What is less well known is that UK residents who have no intention of moving abroad, can also potentially become a member of a QROPS and consequently, could take advantage of the exemption from the LTA charge when it existed, whilst still benefitting from the tax-free amount of 25% when accessing the funds. This beneficial treatment of QROPS funds in excess of the LTA continues for the time being, but could be changed by a Labour government if they choose to reintroduce the LTA.
Having said that, making a transfer of your pension fund should not be undertaken lightly.
Existing anti-avoidance legislation and other regulations mean there are some hoops to consider before taking any action. As its name suggests, this is an overseas pension plan and in order to get recognised status, the plan has to comply with certain HMRC criteria.

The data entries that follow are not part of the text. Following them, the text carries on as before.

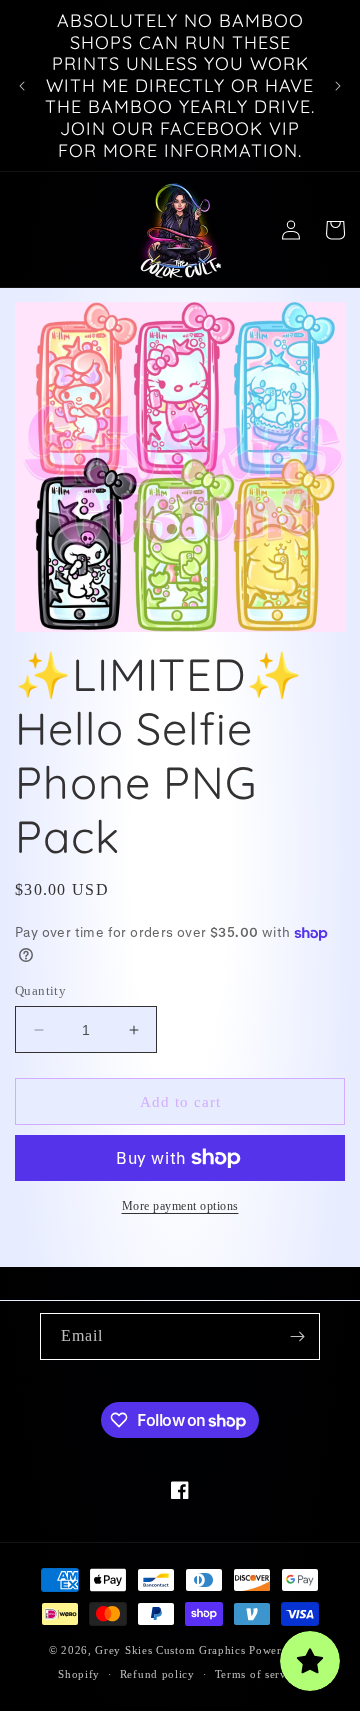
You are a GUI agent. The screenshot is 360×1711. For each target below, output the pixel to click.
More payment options (180, 1206)
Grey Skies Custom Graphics (170, 1650)
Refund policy (157, 1674)
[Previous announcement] (22, 86)
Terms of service (258, 1674)
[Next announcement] (338, 86)
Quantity (40, 990)
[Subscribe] (297, 1336)
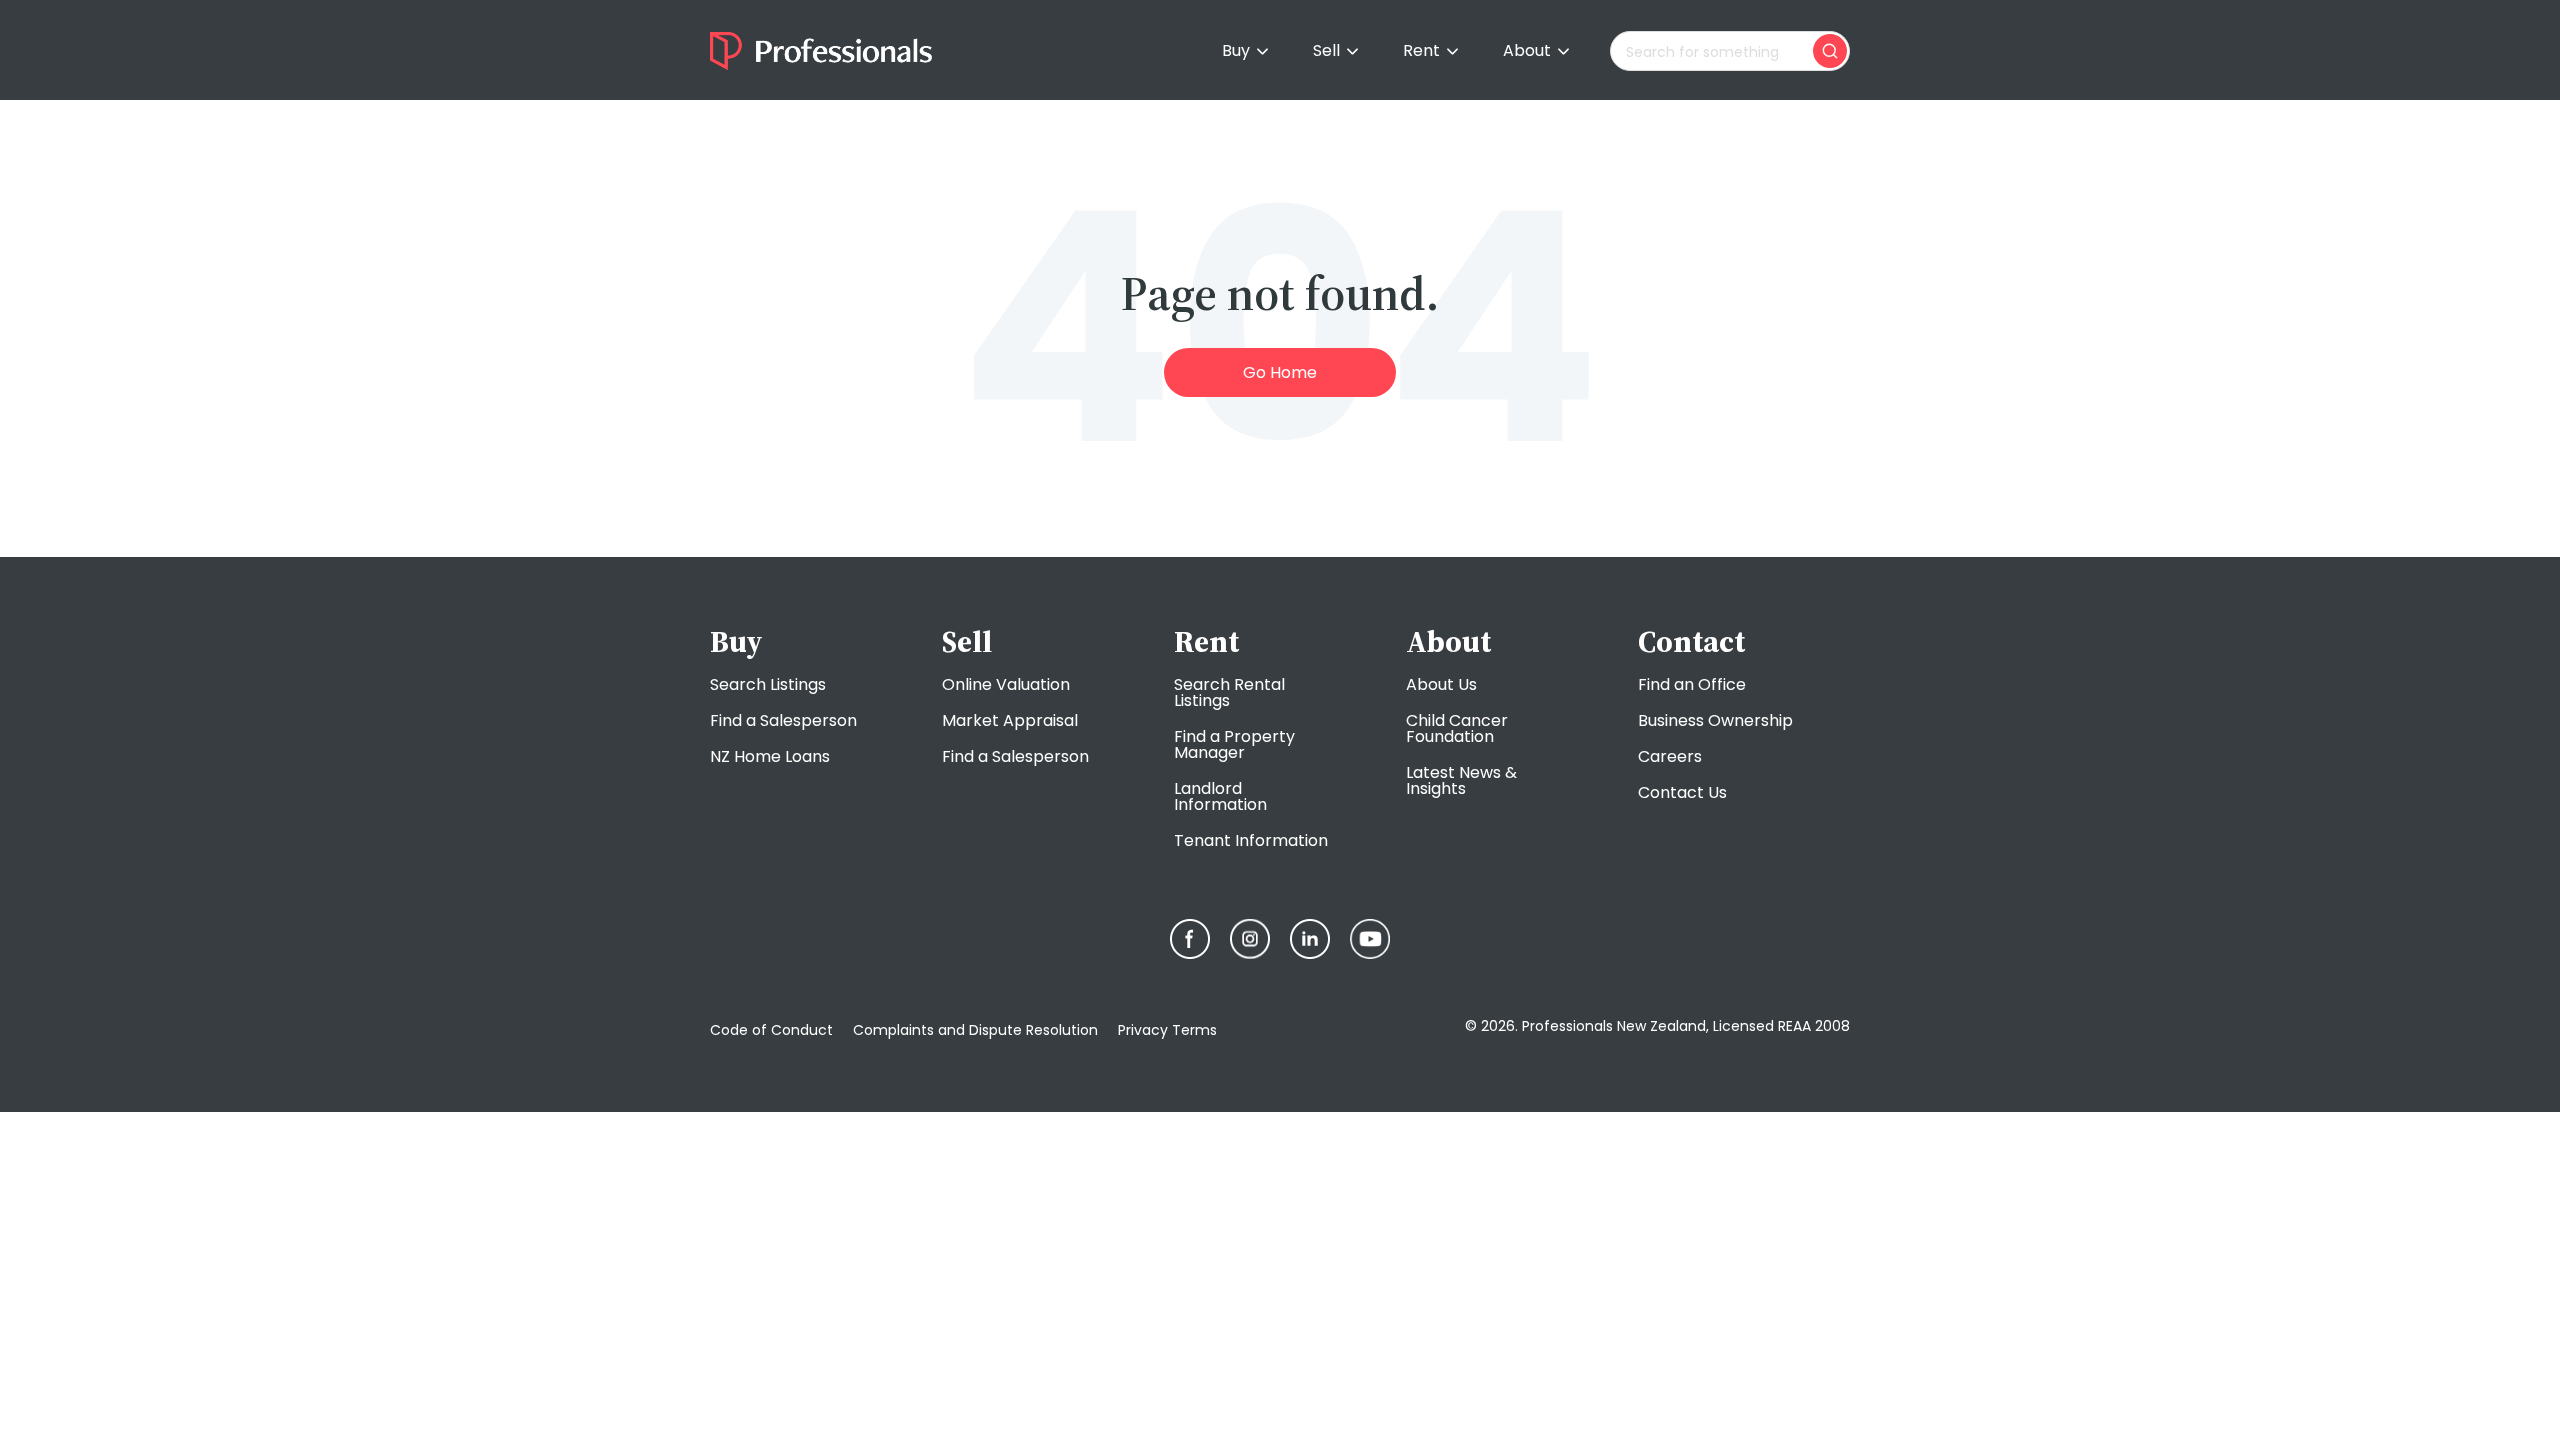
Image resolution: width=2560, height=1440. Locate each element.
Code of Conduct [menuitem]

Individuals should also be comfortable that the overseas transfer charge (OTC) will not apply as getting this wrong will be expensive, potentially leading to a charge of 25% of the value of the pension pot. There is an exemption from the OTC as long as the scheme member remains a UK resident for five years following the transfer and the QROPS is based in an EEA country or Gibraltar.
On the downside, contributions to the QROPS will not attract tax relief but contributions to a UK pension plan can continue and relief will be available on those.
Exit options should also be reviewed as some QROPS are far more restrictive than UK plans. However, Malta has changed its domestic legislation to enable resident QROPS to offer flexi-access in the same way as UK plans.
It is clear that those with substantial pension pots should consider their position. After all, it remains to be seen whether pensions tax rules get better or worse under a new Labour government.